Washington Park (green space): What Gravel likes about this spot (bordered by Ashby, Simpson and Martin Luther King Jr. streets) is how it "blends together a lot of different concepts of the BeltLine: MARTA goes underneath; there is new development with nice housing along one side of the park, but it's in a neighborhood could use other revitalization.And it's an area that a lot of people are not familiar with." The park was built in 1919 and was the first built for African Americans. It started out as 6.5 acres but grew to 25 when completed in 1928.
Westview Commercial District at the intersection of Ralph David Abernathy and Lucille Avenue features renovated storefronts - "East Atlanta 15 years ago," Gravel said. "I think it's kind of cool because, like, several of these little commercial districts, it's not anything nice now but will be eventually."
Enota Park at three-tenths of an acre on Enota Place at Sells Avenue,is as three house lots, Gravel said, but it would grow to seven acres with the BeltLine with the addition of a tract of land owned by the Georgia Department of Transportation.
Couer d'Allene Studios "This is a nice, little small scale loft development and definitely in an untried, untested industrial area," Gravel said. He especially likes the "funky" wrought iron trim.

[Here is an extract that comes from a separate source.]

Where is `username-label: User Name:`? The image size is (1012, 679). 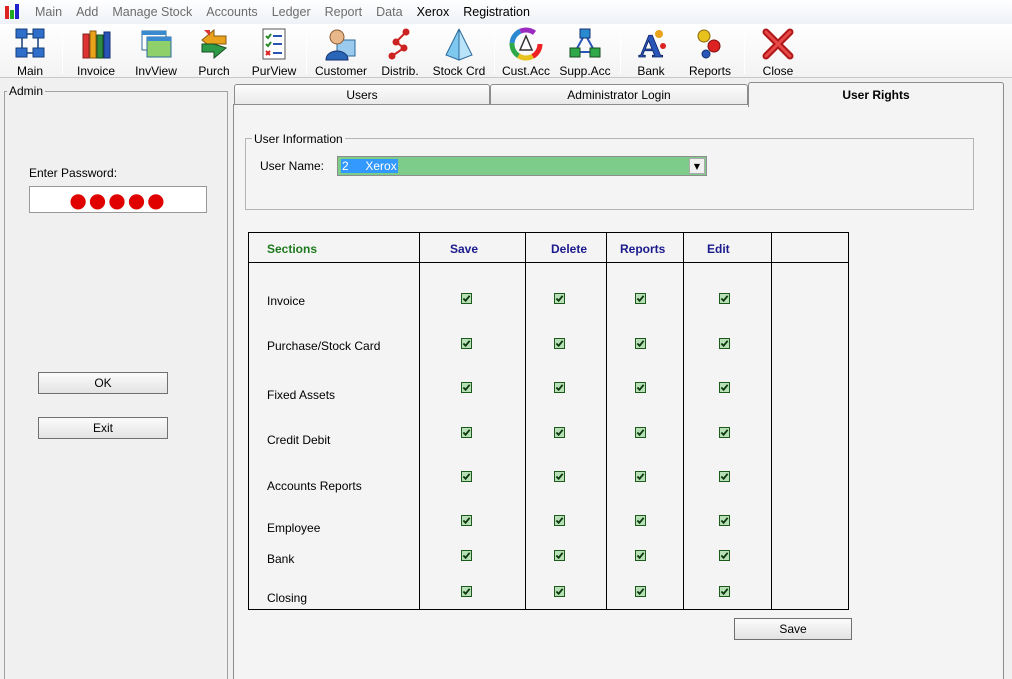
username-label: User Name: is located at coordinates (292, 166).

Crogman School on West Avenue and Pittsburgh is a former high school converted to affordable housing. "This old high school, in a historically black neighborhood, had every pain of glass broken out of it when I did my project. It was totally abandoned." The Pittsburgh community has gotten a boost from the $11 million project that turned the abandoned elementary school - built about 1923 - into the 43 units (classrooms) of the Crogman School Apartments, with another 62 units in a new building nearby. The project has attracted accolades and more new development.